------ Document passage

A hearing will be held by an administrative law judge to determine whether the allegations contained in the Order are true, to provide the Respondents an opportunity to dispute these allegations, and to determine what, if any, remedial sanctions are appropriate and in the public interest. The Order requires the Administrative Law Judge to issue an initial decision no later than 300 days from the date of service of this Order, pursuant to Rule 360(a)(2) of the Commission's Rules of Practice. (IC-28187; IA-2715); File No. 3-12978)


In the Matter of Marc C. Beran

On March 5, the Commission issued an Order Instituting Administrative and Cease-and-Desist Proceedings, Making Findings, and Imposing Remedial Sanctions and a Cease-and-Desist Order Pursuant to Section 203(f) of the Investment Advisers Act of 1940 and Sections 9(b) and 9(f) of the Investment Company Act of 1940 (the Order) against Marc C. Beran (Beran).

------------
------ Excerpted records

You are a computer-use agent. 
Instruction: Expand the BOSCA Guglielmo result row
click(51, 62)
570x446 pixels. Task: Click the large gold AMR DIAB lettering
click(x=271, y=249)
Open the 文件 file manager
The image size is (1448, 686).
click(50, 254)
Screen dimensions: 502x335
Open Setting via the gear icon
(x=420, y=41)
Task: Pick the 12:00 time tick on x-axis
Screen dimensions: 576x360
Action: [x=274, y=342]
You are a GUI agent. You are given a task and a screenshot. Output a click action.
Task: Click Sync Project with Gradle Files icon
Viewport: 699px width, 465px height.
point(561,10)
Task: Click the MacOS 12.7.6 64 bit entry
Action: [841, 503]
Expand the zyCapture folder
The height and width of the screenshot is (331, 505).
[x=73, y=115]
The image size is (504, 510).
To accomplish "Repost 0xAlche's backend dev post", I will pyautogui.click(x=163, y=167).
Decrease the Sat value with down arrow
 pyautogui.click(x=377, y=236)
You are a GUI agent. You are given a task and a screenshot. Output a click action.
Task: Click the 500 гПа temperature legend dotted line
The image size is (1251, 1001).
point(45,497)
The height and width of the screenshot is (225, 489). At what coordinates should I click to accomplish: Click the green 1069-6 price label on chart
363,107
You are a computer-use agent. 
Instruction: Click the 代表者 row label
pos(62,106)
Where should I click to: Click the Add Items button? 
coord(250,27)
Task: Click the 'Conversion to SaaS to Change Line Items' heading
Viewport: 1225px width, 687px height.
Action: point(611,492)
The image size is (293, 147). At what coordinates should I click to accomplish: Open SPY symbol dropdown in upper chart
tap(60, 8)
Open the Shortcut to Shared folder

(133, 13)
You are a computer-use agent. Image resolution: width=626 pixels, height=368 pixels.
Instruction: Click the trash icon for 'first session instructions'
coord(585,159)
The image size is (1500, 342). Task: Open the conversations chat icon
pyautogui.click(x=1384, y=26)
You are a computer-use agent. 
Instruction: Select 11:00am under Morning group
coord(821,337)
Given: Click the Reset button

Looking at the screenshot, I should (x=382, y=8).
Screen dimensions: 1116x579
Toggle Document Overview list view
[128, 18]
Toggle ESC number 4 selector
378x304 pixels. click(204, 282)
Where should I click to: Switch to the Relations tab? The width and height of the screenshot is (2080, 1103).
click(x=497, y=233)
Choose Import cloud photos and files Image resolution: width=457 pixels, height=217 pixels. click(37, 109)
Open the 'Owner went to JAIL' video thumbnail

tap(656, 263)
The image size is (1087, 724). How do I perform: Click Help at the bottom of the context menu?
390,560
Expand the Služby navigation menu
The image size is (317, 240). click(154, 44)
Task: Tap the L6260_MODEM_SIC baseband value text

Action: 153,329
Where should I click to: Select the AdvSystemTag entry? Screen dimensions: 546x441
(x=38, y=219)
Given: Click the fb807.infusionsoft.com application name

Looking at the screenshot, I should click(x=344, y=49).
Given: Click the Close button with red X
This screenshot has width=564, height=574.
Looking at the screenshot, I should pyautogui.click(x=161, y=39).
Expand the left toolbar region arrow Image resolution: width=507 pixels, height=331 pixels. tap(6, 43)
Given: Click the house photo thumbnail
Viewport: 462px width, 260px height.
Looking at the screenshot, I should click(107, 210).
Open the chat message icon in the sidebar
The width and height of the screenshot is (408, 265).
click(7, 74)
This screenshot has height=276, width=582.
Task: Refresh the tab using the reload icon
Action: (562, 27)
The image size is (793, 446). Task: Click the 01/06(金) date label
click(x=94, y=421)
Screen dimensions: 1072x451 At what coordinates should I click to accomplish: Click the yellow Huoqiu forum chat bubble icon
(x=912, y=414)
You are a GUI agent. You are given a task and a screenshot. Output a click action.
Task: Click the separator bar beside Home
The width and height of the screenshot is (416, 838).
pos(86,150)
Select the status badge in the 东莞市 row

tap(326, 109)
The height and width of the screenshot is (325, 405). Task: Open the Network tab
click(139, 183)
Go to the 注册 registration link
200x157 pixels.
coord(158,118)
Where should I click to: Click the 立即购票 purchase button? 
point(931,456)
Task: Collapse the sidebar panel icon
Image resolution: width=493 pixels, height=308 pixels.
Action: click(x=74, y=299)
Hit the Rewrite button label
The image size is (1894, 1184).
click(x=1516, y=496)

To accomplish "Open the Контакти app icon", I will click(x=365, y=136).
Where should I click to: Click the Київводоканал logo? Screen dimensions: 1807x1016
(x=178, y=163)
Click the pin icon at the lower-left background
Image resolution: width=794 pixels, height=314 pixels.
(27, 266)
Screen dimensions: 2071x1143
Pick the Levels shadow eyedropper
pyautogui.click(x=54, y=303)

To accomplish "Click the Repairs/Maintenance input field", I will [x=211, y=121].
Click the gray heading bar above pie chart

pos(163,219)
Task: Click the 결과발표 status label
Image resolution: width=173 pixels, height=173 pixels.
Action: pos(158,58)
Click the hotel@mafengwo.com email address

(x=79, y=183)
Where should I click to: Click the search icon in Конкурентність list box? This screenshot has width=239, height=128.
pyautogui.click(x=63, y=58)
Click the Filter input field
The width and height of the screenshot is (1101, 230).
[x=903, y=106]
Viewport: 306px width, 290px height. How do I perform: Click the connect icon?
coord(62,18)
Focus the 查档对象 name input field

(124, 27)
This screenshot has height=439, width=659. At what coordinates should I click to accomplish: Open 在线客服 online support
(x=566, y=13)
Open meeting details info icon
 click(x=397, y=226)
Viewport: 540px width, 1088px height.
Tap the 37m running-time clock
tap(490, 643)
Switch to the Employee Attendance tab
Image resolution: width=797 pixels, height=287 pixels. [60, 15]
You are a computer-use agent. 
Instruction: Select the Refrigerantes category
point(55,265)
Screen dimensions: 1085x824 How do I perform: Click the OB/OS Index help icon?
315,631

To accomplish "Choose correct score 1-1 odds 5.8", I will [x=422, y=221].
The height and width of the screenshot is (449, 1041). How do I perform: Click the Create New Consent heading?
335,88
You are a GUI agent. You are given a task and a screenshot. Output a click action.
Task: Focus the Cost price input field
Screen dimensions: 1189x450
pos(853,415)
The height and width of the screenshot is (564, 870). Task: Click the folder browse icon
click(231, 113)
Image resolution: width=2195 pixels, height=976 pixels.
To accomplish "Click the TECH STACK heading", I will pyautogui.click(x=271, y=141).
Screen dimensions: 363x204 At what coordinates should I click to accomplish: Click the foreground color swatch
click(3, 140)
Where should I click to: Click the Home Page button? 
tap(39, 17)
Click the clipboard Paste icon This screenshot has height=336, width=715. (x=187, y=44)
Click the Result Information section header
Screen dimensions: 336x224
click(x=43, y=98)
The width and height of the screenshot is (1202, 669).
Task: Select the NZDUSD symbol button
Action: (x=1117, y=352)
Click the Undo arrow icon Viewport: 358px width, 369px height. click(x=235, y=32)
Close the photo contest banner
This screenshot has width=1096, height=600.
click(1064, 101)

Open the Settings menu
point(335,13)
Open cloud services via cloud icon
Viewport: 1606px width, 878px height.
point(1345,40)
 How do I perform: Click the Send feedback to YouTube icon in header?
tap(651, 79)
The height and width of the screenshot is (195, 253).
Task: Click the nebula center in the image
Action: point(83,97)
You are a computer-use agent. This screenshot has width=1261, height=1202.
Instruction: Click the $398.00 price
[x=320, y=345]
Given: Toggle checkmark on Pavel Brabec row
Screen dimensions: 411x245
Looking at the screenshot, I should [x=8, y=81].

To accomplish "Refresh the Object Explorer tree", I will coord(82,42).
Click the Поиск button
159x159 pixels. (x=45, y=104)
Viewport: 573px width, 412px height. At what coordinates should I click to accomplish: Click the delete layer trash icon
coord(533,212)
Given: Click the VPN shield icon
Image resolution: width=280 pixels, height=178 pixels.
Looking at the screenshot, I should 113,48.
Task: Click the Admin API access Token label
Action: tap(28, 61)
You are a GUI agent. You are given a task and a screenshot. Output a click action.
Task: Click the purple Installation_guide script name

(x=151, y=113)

------------

* _Task instructions_:
**a)** In the administrative proceedings passage, within how many days must the Administrative Law Judge issue an initial decision?
**b)** Write what comes next in the administrative proceedings passage, starting after its final sentence.

* _Written responses_:
**a)** No later than 300 days from the date of service of the Order.

**b)**
The Order finds that at all relevant times, Beran was employed as a sector trader on the equity trading desk of FMR Co., Inc., a wholly owned subsidiary of Fidelity Management and Research Company (FMR) that provides portfolio management services as a sub-adviser to certain clients of FMR, including the registered investment companies marketed under the "Fidelity Investments" trade name (the Fidelity Funds). The Order further finds that during the period from January 1, 2002 to October 2004, Beran accepted over $11,000 worth of travel and tickets to theater and sporting events, which were given to him by at least five representatives of securities brokerage firms with which Beran, through FMR Co., conducted business on behalf of the Fidelity Funds. By virtue of his conduct, Beran willfully violated Section 17(e)(1) of the Investment Company Act.

Based on the above, the Order censures Beran; orders him to pay disgorgement of $11,508.44 and prejudgment interest of $1,584.48, and a civil money penalty in the amount of $10,000; and orders Beran to cease and desist from committing or causing any future violations of Section 17(e)(1) of the Investment Company Act. Beran consented to the issuance of the Order without admitting or denying any of the findings. (IC-28188; IA-2716); File No. 3-12979)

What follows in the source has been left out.